NEW YORK (CNNMoney) -- For a long time, you had to engage in some difficult mental gymnastics to figure out what was going on with the dollar.
The greenback would go down on good economic data and would rally when the macro outlook was at its most dire. Huh? Shouldn't a currency reflect the underlying strength or weakness of the nation that issues it?
Yes. And here's some good news: The dollar may finally have booked itself a one-way ticket out of Crazy Currency Town. The dollar rose about 1% Wednesday against the euro and a basket of other major currencies after the surprisingly strong jobs numbers from payroll processor ADP.
That makes sense, according to several currency experts.
"We are getting away from this notion of currencies moving because of investors' risk appetite. We're closer to being back to normal but we're not completely there yet," said Vassili Serebriakov, a currency strategist with Wells Fargo in New York.
During the financial crisis and its immediate aftermath, the dollar would go down on favorable economic data because riskier assets suddenly would be viewed as more attractive. And the dollar would rally when numbers painted a bleak picture because the greenback was still perceived to be safer than the rest of the world's currencies.
There may have been some twisted logic at a time of heightened confusion and uncertainty. But with hopes growing for a decent economic rebound in the U.S. this year, dumping the dollar just isn't rational.
"Good data should be positive for the dollar especially because Europe's problems have not been worked out," said Kathy Lien, director of currency research at GFT, a foreign exchange and futures brokerage firm in New York. "Meanwhile, investors believe the U.S. recovery is gaining momentum."
Lien thinks the dollar is likely to keep climbing for at least the next few months.
Jonathan Lewis, chairman of the investment committee for Samson Capital Advisors in New York, also said the dollar should do well as long as the U.S. economy continues to pick up steam. But he pointed out that "dollar strength" is a relative term.
The dollar may not be able to do as well against currencies tied to robust emerging markets like China and Brazil as well as commodity-rich nations like Canada and Australia.
"If you look under the hood, the dollar is not doing as well," Lewis said.
Serebriakov agreed, saying that the dollar should gain ground versus the euro, pound and yen and dubbing it "the best of the worst core currencies."
Lien warned that the dollar could even start to pull back again later this year as it becomes more obvious that the Federal Reserve probably won't start raising interest rates until 2012 at the earliest -- even if the economy is improving.

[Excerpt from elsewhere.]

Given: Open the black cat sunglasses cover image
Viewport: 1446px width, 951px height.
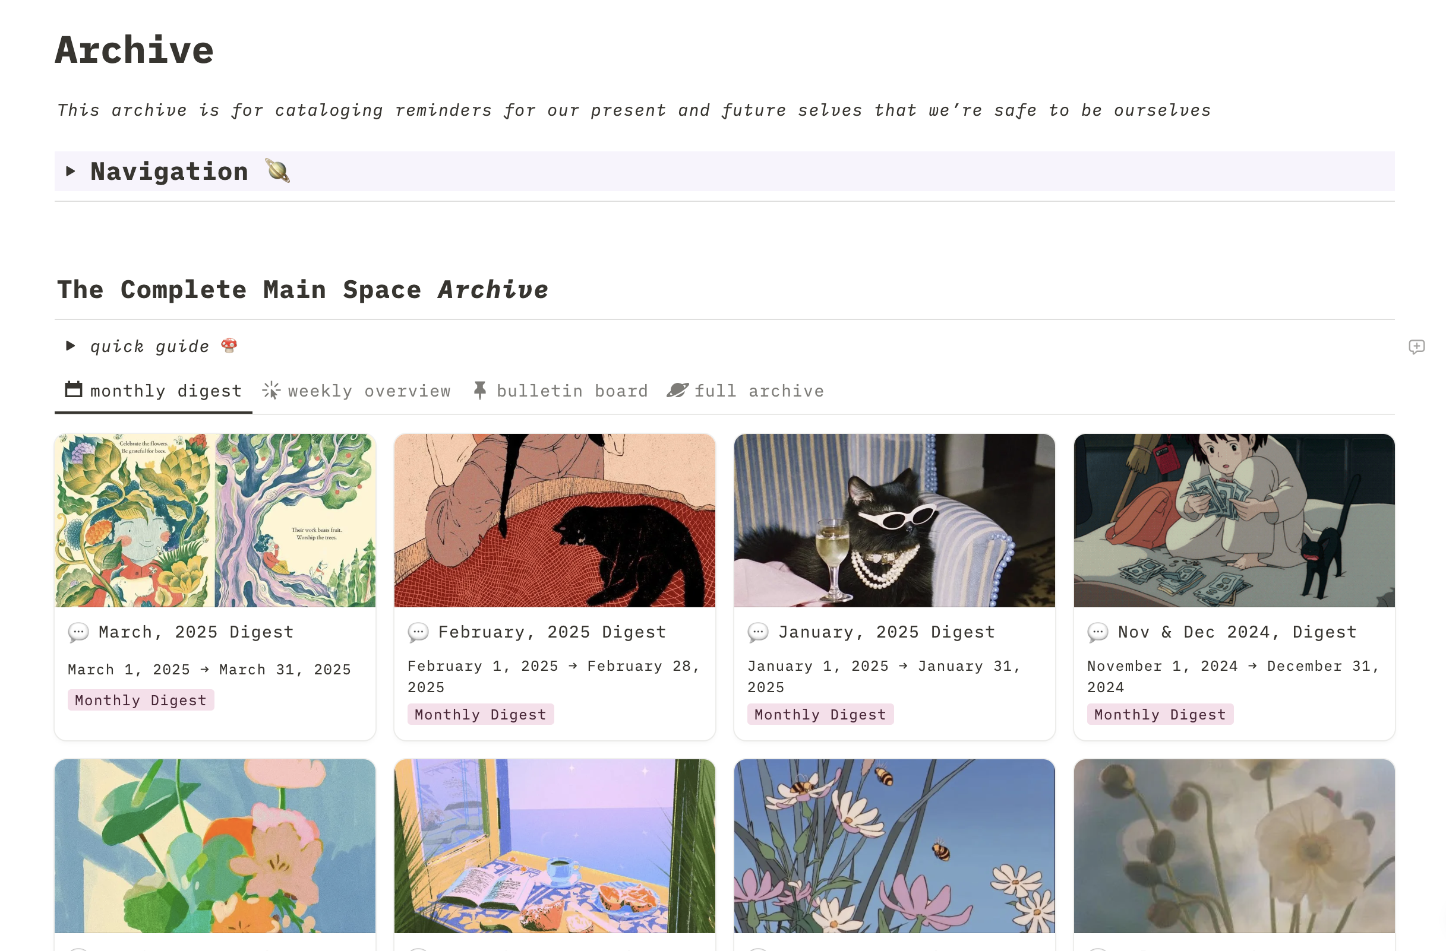Looking at the screenshot, I should (x=894, y=520).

As long as the Fed acts as if the economy is on life support and keeps rates near zero, she said traders may eventually look for better values in currencies tied to countries with higher interest rates.
Axel Merk, president of Merk Mutual Funds, a Palo Alto, Calif.-based money manager specializing in currency investments, also worries about the Fed's long-term impact on the dollar.
Like Lien, Merk thinks the dollar has some room to run higher in the early part of this year. But he's concerned that the Fed's controversial quantitative easing program, while helping to lift the economy in the near term, will come at a price.
"We're going to get a pickup in growth because the Fed wants to grow at any cost. The dollar is enjoying the ride for now but ultimately there will be higher commodity prices, higher inflation and a weaker dollar," he said.
-- The opinions expressed in this commentary are solely those of Paul R. La Monica. Other than Time Warner, the parent of CNNMoney, and Abbott Laboratories, La Monica does not own positions in any individual stocks.